As someone who prepares tax returns or owner of a small tax preparation firm, it may feel as though you’re taking a huge risk with every return you prepare. This is one form in which mistakes are not lightly tolerated—even honest ones, which is why it’s important to do everything in your power to mitigate your risk. Of course, the prudent thing to do, whenever you have questions regarding your role and/or responsibility as a tax preparer, is to consult your attorney and/or insurance provider. They are the best source of the most current and up-to-date laws as well as your responsibilities and, in the case of insurance agents, what specific situations you’re covered for.
What are the Responsibilities of the Tax Preparer?

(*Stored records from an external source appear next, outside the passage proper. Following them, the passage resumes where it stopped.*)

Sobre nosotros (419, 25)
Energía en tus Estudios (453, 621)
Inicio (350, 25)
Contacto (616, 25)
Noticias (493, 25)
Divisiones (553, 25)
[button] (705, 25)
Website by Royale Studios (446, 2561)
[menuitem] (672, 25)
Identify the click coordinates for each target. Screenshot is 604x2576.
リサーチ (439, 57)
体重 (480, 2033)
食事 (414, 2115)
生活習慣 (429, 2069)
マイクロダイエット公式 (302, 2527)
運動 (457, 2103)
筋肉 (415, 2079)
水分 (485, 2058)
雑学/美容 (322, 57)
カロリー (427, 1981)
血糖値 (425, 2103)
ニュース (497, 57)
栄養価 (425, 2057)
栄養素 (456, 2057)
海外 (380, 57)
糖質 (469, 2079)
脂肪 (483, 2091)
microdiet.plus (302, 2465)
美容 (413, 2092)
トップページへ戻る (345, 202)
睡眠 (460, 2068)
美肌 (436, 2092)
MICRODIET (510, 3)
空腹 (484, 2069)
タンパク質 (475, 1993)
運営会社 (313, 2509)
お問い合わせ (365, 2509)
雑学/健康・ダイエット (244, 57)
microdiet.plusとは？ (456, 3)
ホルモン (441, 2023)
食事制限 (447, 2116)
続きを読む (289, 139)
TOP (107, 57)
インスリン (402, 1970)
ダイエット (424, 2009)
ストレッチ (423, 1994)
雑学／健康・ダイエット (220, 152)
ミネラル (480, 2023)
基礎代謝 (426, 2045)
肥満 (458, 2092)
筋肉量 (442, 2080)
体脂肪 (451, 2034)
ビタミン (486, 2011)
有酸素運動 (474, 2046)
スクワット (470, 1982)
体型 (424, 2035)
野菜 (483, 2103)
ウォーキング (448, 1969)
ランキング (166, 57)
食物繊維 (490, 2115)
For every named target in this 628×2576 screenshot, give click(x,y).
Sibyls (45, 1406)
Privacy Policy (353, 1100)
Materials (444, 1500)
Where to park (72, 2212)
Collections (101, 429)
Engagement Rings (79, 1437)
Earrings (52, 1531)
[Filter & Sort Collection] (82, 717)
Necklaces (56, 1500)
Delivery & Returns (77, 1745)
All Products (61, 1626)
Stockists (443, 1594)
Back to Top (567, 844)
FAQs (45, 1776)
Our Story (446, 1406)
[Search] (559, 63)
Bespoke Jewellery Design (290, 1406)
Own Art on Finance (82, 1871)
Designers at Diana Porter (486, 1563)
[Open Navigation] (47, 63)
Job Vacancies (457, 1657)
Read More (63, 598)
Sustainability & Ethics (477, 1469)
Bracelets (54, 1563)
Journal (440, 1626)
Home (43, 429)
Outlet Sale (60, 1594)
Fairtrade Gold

The person or business whose taxes you’re preparing is entrusting his or her tax information and status with the IRS to your capable professional hands. That’s a huge responsibility not only for the person whom you’re preparing taxes for, but also to the Internal Revenue Service (IRS) where the tax documents and dollars initially go.
What about Due Diligence?
While you can only work with the information and documentation that has been provided to you by your client, there is a series of questions you should ask clients as well as certain actions you should take before accepting answers in good faith. This is a practice that’s referred to as due diligence.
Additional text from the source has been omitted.